Pourtant, si rien n'est fait pour ramener la population du globe à un niveau maîtrisable, dans les meilleurs délais et conditions possibles, l'humanité ne fera qu'accroître ses maux jusqu'au pire. Prendre conscience d'une évidence criante, le plus largement et la plus rapidement possible ne peut plus suffire. Le pragmatisme dicte de procéder à un investissement massif en vue de réguler le niveau de la population mondiale sans plus s'en remettre hypocritement à la providence davantage qu'aux saignées opérées ici et là par les guerres, les famines et la maladie, et sans s'arrêter aux considérations d'ordre idéologique, religieux, etc. qui ne manqueront pas d'y faire obstacle.
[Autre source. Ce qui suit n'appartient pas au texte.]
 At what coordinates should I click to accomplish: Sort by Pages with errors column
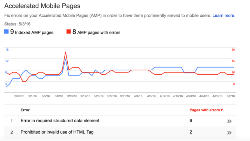coord(204,110)
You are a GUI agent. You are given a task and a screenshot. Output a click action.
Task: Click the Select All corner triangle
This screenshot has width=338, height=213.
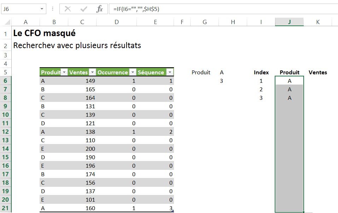8,22
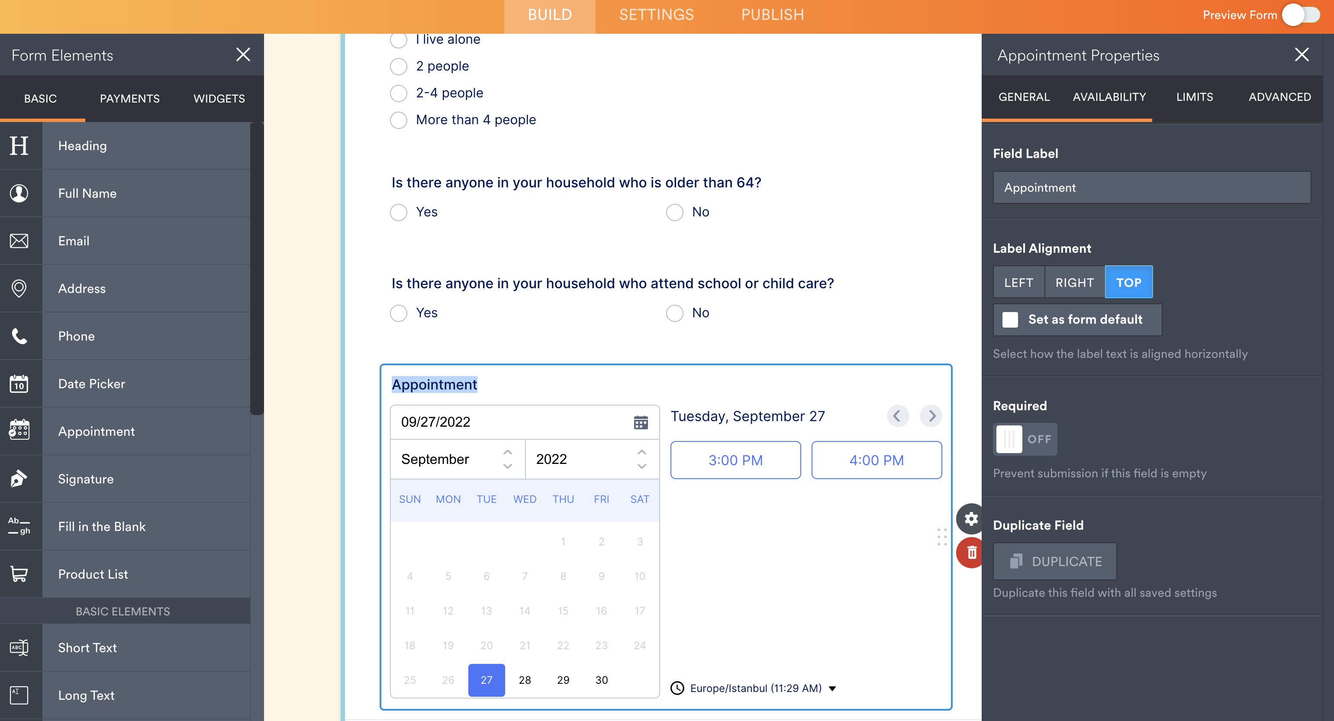Open the SETTINGS tab
The image size is (1334, 721).
pyautogui.click(x=656, y=15)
Alors que chaque pays en est encore à débattre de son cas, le problème de la pauvreté est mondial et rien d'utile ne pourra se faire autrement qu'à cette échelle et par la démographie. Alfred Sauvy écrivait, il y a plus de 50 ans (De Maltus à Mao Tsé-Toung - Denoël 1958) :« À l'échelle internationale, les sentiments de pitié ou de solidarité humaine s'exercent plus facilement à l'égard de la maladie (ou, à la rigueur, de la famine extrême) qu'à l'égard de la pauvreté. Des secours extérieurs sont accordés pour guérir les hommes ou tout au moins pour les empêcher de mourir, mais non pour leur permettre de vivre. ». Le moment n'est-il pas venu d'ajouter "... ou les empêcher de naître en surnombre".